He lamented a growing business mindset in which many ideas have a limited vision for stability and have no place in his business model of thought.

“People plan their exit strategy before they buy the business. That’s nonsense,” he said. “If you don’t care about the business and you don’t want to keep it, why would you buy it? If you want to make money and flip it, it’s insanity in our country. It’s not smart.”

He noted, too, that San Diego, reportedly a top destination for visitors over Memorial Day weekend, is “too pedestrian, a little too sleepy.” Ueberroth feels San Diego needs to do more to promote its international appeal, including a stronger relationship with Mexico.

He spoke on sports-related topics including his praise of the upcoming London Summer Olympics, brief thoughts on San Diego’s U.S. Olympic Training Center in Chula Vista, “a great spot,” and the importance of Major League Baseball to expand internationally and to maintain affordable ticket prices for families – in his view still the sport’s financial lifeblood of support – so they’re not priced out. He expressed deep fondness for football — known as soccer in the U.S. – and that his ultimate sports dream now would be to see it become the top sport in America.

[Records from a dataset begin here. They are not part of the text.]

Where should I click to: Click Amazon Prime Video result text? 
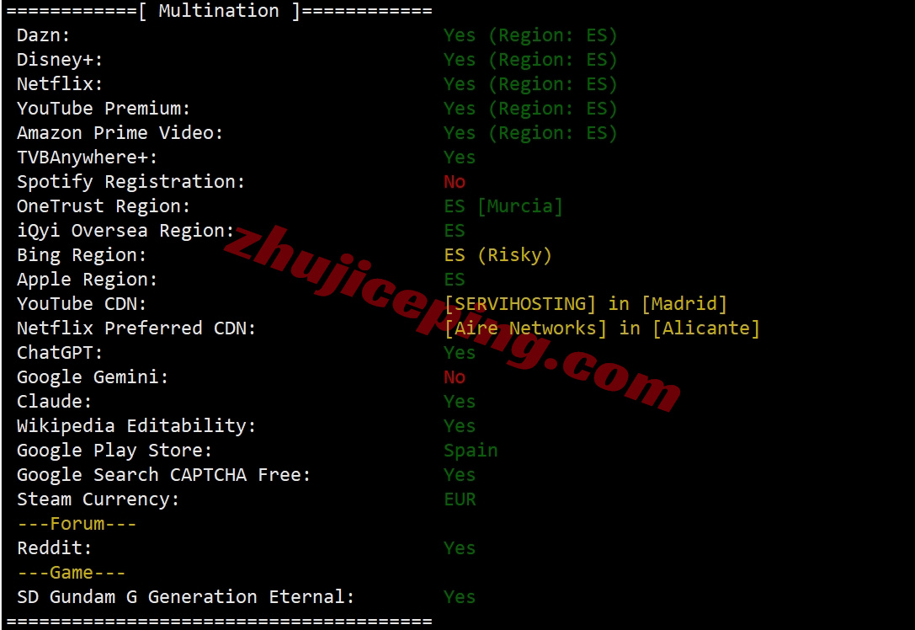click(x=529, y=133)
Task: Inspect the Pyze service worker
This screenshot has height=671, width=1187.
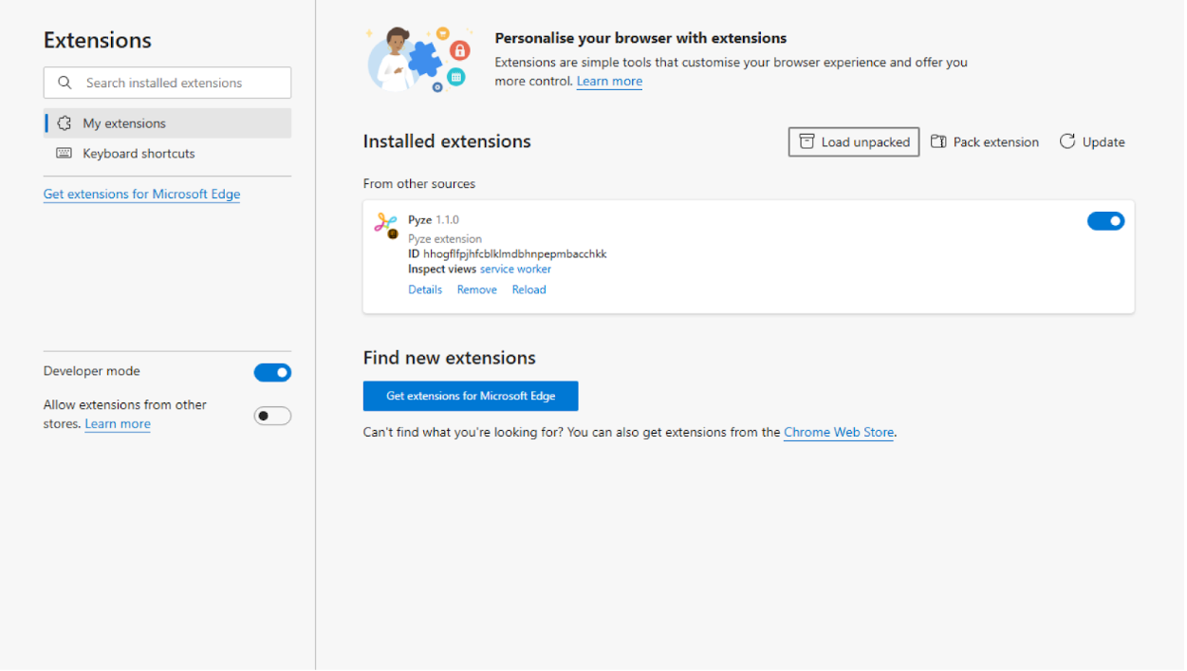Action: pyautogui.click(x=515, y=269)
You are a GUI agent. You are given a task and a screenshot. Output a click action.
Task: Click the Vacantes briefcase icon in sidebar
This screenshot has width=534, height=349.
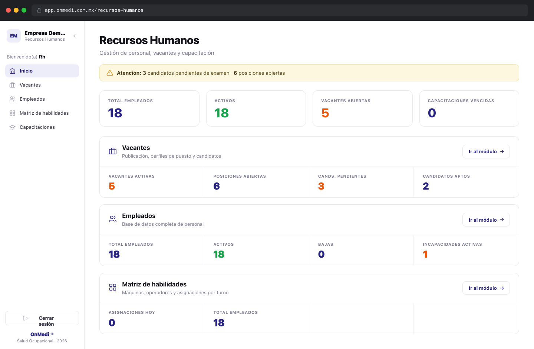click(x=13, y=85)
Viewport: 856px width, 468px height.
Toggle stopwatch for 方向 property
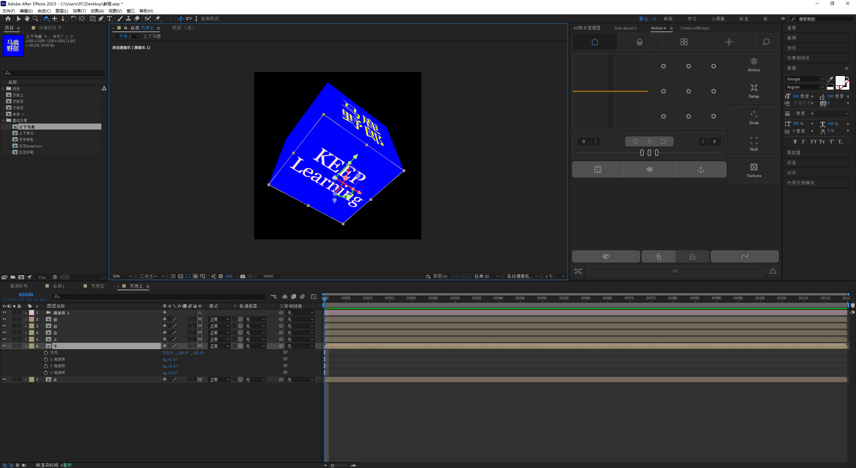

“If I could wave a magic wand, what I would do is only one thing – I would somehow take the sport that the rest of the world calls football and I would make it number one in our country. If I could do that, I would give up everything, I would throw everything on the pile. … The sport is so terrific. The NFL dominates and college football dominates, takes 70 percent or something of all the economics, but I would put soccer on top because everybody’s kid can play soccer. It’s not a size thing. The best player now is 5-foot-9, an incredible athlete, but the whole body learns to do stuff and you can play it all the time. It’s the dominant sport in the rest of the world.”